Lors de son premier appel public à l’épargne en 2008, la société Visa offrait son titre sur le marché primaire selon une fourchette de prix allant de 37 à 42 $ l’action.

Un an plus tard, le titre de Visa s’échangeait à 61 $ sur le marché secondaire, soit une hausse de 47 % du prix originel.

Un escompte auquel les investisseurs québécois n’ont pas eu accès, faute de documentation en français.

En 2012, la valeur des capitaux levés sur le marché primaire canadien était de 45 G$.

«En 2009, seulement 53 % des prospectus déposés au Canada l’étaient au Québec ; en 2012, c’était 48 %. Cela signifie que les investisseurs du Québec manquent plus d’une occasion d’investissement sur deux», souligne Pierre Lortie, conseiller principal, Affaires, à l’étude d’avocats Dentons.

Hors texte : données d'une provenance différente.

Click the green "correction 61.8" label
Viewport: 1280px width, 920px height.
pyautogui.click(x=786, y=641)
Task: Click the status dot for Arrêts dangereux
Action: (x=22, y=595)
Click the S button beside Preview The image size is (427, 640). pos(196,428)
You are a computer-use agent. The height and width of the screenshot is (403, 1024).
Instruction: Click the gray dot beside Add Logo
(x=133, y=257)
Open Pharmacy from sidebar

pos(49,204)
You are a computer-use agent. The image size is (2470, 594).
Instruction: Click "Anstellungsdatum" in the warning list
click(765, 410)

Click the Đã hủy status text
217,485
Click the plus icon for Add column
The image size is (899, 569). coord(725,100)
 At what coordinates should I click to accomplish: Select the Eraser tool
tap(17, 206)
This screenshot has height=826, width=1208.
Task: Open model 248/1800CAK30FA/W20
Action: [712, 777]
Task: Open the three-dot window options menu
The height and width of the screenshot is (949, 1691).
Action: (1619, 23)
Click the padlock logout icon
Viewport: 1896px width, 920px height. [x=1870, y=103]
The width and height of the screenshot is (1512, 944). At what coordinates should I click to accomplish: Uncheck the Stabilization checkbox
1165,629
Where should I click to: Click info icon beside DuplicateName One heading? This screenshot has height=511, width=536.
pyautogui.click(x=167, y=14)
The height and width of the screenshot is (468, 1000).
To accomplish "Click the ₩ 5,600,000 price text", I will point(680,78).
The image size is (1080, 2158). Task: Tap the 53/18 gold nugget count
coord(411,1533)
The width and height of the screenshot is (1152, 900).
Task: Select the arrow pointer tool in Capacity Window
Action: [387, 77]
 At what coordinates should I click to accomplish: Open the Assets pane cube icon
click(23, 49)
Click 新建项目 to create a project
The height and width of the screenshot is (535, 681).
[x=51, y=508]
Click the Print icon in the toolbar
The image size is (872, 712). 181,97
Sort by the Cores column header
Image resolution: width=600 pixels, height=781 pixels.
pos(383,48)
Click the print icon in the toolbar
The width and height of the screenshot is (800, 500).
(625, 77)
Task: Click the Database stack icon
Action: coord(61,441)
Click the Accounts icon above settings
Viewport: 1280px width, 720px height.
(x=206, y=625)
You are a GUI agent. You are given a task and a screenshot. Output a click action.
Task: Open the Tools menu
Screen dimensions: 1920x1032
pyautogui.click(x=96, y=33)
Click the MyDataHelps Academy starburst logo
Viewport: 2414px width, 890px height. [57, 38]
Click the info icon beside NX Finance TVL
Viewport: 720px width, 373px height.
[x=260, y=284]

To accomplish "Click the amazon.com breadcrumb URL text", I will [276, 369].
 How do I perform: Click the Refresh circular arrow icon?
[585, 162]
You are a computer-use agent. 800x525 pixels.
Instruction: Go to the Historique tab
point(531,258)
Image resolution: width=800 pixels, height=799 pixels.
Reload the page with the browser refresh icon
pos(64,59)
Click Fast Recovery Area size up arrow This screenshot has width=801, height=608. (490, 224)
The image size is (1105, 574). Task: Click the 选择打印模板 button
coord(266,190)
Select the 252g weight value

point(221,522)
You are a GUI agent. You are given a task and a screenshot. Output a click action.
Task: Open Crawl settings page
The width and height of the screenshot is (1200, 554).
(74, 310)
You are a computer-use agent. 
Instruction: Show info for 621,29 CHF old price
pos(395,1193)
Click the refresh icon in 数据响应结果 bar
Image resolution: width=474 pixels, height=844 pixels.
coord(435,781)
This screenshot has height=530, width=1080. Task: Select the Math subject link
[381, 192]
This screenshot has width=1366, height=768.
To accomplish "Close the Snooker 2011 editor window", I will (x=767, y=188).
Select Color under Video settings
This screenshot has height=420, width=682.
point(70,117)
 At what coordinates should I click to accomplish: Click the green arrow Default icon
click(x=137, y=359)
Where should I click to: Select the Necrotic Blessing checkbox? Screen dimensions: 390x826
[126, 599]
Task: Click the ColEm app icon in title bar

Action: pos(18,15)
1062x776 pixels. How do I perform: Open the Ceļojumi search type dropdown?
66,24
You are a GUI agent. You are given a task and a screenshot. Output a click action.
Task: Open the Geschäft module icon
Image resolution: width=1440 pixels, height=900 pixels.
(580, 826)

Ainsi, les investisseurs québécois n’ont pas accès à plus de la moitié des titres boursiers vendus sur le marché primaire canadien chaque année.

Le Québec marginalisé

En théorie, le manque à gagner pourrait atteindre 20 G$, soit la moitié de la valeur des 45 G$ de capitaux levés sur le marché primaire au Canada dont le Québec n’a pu tirer parti.

Une situation qui n’est pas étrangère à la marginalisation du Québec financier dans le contexte nord-américain, ajoute Pierre Lortie.

«On a voulu [réglementer à outrance] au lieu de dynamiser l’industrie, et nous voilà avec une procédurite», lance François Demers, président du conseil de Fin-XO Valeurs mobilières, de Montréal.

«Nous représentons 22 % de la population canadienne, mais nous ratons 52 % des occasions», ajoute-t-il.

Ainsi, les dispositions relatives à la protection de la langue française, contenues dans la Charte de la langue française, sont enchâssées dans la Loi sur les valeurs mobilières (LVM).

L’article 40.1 stipule que tous les documents déposés lors des financements publics, effectués sur le marché primaire, doivent être traduits en français.

Sauf que les exigences de la LVM sont plus sévères que celles contenues dans la Charte de la langue française, observe Pierre Lortie.

«Les instruments mis en place pour protéger la langue française ont l’effet contraire», soutient celui qui a été président de la Bourse de Montréal.

Outre le volumineux prospectus, l’ensemble des documents exigés par les autorités boursières lors d’un appel public à l’épargne, notamment les diverses circulaires, la notice d’offre et la divulgation des risques, doit être disponible en français pour être accessible aux investisseurs et aux gestionnaires québécois.

Pertes pour le secteur

«C’est un des éléments qui expliquent l’effritement des emplois dans le secteur des valeurs mobilières, postule Christian Godin, chef des actions canadiennes chez Montrusco Bolton. On s’assure de mettre en place les mécanismes pour empêcher la création d’une firme de courtage située uniquement au Québec», dit-il.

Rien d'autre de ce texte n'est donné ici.